A sostenerlo, uno studio condotto da un team di scienziati della Griffith University in Australia.
I ricercatori che hanno portato avanti questa audace ipotesi, hanno infatti scoperto che esplorare il naso può danneggia i tessuti interni.
Cosa che potrebbe aprire una corsia preferenziale ai batteri verso il cervello.
E qui il dramma: il cervello sembra reagire alla loro presenza in modi sorprendentemente simili ai segni dell’Alzheimer.
Sbirciare nel naso e l’ingresso del batterio incriminato
Il principale indiziato si chiama Chlamydia pneumoniae, un batterio noto per causare polmonite.
«È la prima volta che dimostriamo che la Chlamydia pneumoniae può risalire direttamente dal naso al cervello, scatenando condizioni simili all’Alzheimer», ha dichiarato il neuroscienziato James St John nel 2022, all’annuncio dello studio.
Ma cosa c’entra con la demenza e come fa a raggiungere il cervello, vi starete chiedendo. Ebbene, questo batterio è stato individuato in molti cervelli umani affetti da demenza a esordio tardivo.
Quanto alla meta, come avrete intuito, la Chlamydia pneumoniae risale lungo il nervo olfattivo, collegandosi dalla cavità nasale al cervello.
E, quando l’epitelio nasale, il tessuto sottile che riveste la cavità nasale, subisce danni, le infezioni nervose peggiorano, innescando una reazione notevole.
Sbriciare nel naso? Un sospiro di sollievo
A dire il vero, lo studio è stato condotto solamente sui topi e non sugli esseri umani.

++++

Riprendi l'estratto su naso e Alzheimer e continualo dopo la sua ultima frase. Le voci non hanno alcun ruolo in questo esercizio.

* _Materiale di studio_:
++++

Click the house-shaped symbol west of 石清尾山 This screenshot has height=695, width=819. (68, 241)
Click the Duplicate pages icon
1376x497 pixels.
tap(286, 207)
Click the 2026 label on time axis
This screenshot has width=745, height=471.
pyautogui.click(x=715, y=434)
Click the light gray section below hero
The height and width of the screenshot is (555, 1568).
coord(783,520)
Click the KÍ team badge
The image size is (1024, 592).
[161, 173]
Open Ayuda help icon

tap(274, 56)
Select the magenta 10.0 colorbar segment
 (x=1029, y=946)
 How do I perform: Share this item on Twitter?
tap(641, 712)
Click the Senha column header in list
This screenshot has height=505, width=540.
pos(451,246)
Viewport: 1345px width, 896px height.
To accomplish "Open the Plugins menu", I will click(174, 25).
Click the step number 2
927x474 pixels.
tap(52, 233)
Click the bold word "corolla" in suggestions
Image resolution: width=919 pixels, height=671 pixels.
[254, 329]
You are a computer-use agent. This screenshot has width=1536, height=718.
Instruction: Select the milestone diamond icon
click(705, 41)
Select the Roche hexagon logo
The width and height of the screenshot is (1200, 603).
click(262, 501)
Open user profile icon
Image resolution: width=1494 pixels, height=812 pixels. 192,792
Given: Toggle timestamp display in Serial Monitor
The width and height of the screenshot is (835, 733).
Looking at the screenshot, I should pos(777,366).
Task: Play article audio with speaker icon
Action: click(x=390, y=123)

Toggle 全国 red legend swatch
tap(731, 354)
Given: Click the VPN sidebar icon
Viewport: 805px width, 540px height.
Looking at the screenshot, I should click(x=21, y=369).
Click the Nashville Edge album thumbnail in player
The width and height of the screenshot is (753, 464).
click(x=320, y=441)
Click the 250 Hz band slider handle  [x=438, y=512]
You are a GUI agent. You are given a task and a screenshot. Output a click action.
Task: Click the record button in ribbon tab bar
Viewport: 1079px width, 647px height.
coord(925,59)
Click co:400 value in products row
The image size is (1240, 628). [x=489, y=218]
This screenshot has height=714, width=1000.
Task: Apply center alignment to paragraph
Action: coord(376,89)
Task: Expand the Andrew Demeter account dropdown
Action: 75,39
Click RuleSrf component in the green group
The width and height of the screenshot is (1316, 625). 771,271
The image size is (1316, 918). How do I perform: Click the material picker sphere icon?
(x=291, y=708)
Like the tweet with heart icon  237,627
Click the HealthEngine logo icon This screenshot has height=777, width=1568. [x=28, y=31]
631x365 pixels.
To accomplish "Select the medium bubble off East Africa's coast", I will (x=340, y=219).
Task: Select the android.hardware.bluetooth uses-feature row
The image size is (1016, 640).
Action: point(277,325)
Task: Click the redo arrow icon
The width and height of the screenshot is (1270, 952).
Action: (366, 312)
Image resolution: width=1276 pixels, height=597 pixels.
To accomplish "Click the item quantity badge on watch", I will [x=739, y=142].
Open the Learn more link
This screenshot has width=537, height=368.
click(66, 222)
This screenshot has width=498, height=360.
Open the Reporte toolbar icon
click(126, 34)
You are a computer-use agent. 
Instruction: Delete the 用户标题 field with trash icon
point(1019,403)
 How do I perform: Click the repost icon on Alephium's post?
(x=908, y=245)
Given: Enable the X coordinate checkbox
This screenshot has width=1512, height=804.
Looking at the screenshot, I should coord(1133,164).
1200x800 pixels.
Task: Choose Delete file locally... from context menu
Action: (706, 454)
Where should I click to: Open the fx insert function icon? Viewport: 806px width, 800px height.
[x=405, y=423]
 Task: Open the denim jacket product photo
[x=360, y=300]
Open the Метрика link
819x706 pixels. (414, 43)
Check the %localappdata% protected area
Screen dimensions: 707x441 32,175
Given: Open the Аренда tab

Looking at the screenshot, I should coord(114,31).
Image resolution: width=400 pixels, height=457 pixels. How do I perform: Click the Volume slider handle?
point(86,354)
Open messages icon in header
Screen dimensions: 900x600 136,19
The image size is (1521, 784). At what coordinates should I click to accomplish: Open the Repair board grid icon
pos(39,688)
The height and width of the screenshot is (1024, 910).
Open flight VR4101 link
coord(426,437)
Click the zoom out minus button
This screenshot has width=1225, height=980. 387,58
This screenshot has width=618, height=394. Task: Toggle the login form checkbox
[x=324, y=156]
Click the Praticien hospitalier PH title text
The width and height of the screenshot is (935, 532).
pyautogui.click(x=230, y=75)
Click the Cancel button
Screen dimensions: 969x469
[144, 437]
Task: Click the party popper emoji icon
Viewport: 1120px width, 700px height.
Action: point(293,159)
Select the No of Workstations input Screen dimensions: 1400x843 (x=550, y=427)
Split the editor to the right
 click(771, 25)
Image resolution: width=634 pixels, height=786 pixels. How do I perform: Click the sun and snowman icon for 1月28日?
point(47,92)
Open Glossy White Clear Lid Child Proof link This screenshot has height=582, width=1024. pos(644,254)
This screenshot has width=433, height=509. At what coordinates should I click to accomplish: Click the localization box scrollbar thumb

++++

* _Spazio risposta_:
«Questo studio ci ha stupito per la rapidità con cui i batteri fanno il loro ingresso nel cervello dei topi», ha specificato James St John. «Ma non possiamo ancora affermare con sicurezza che la proteina beta-amiloide, trovata anche nei pazienti con Alzheimer, sia la causa della malattia».
Sta di fatto che nel giro di 24-72 ore, il batterio C. pneumoniae si è insediato nel sistema nervoso centrale dei roditori, usando il naso come un biglietto d’ingresso rapido al cervello.
Nello specifico, i topi coinvolti nell’esperimento hanno visto una maggiore deposizione di proteina beta-amiloide nel cervello a causa di queste infezioni, una risposta del corpo alle infezioni che potrebbe essere appunto correlata all’insorgenza dell’Alzheimer.
Queste stesse proteine si accumulano infatti anche nelle persone affette dalla malattia di Alzheimer.
Demenza: un mistero della scienza
Al netto delle ipotesi, la demenza rimane uno dei grandi misteri medici e ogni nuova scoperta getta un fascio di luce in più su questa malattia complessa. Resta da vedere se questa strana associazione tra un batterio che affligge le vie respiratorie e la demenza diventerà la chiave per risolvere parte del mistero dell’Alzheimer o se sarà solo un’altra tappa nel percorso della ricerca scientifica.
«E’ vero che dopo i 65 anni il rischio aumenta, ma stiamo esaminando anche altri fattori, come l’ambiente», ha chiosato St John. «Batteri e virus potrebbero giocare un ruolo importante».
In ogni caso, il team ritiene fondamentale portare avanti ulteriori studi, includendo ricerche sugli esseri umani, per confermare la scoperta e comprendere appieno il meccanismo di questo viaggio insolito del batterio nel cervello umano.
Certo, è uno scenario potenzialmente terrificante, ma fino a quando non ne avremo la conferma su di noi, potrebbe essere meglio evitare le esplorazioni nasali, giusto?
La ricerca è stata pubblicata su Scientific Reports.